Laboratory test results often show abnormal liver function and disseminated intravascular coagulation. The cranial magnetic resonance images MRIs and computed tomograms initially show diffuse edema and later cerebral atrophy, calcifications, and cystic encephalomalacia. Electroencephalography shows slow background and paroxysmal discharges. During the prodrome of genital herpes and concomitant with the herpetic eruption, affected patients experience headache, neck stiffness, and low-grade fever.

Back, buttock, perineal, and lower extremity pain may be associated with urinary retention and constipation. Analysis of CSF reveals a lymphocytic pleocytosis.

Recurrent aseptic meningitis due to HSV-2 may occur with or without symptomatic herpetic mucocutaneous disorder. The manifestations of this disorder are identical to that observed with primary genital herpes.

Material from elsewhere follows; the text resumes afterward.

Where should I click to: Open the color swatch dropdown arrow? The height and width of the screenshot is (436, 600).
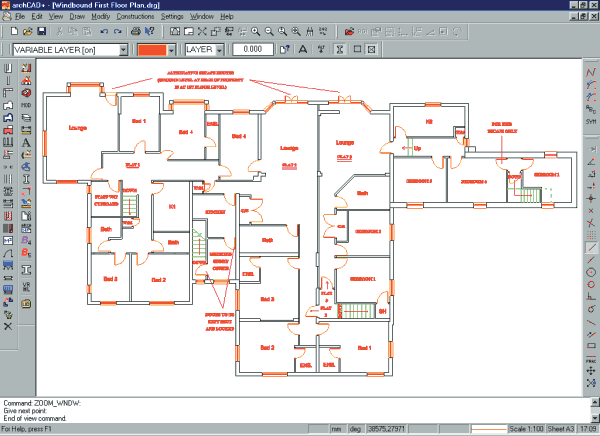point(173,48)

Many of these cases were previously diagnosed as Mollaret meningitis, before the recognition that HSV-2 may be causative. Analysis of CSF often reveals a large mononuclear cell with an indistinct cytoplasm referred to as the Mollaret cell. Herpes simplex virus type 2 is not the only virus responsible for Mollaret meningitis, and some authorities have suggested that the term be restricted to recurrent aseptic meningitis without an identifiable cause.

A woman aged 33 years presented with a 4-day history of intractable headache, photophobia, nausea, and neck and back discomfort. She had 3 previous hospital admissions for a similar disorder, the first and most severe of which occurred concomitantly with her initial outbreak of genital herpes.

Results of her examination were remarkable for a low-grade fever and stiff neck.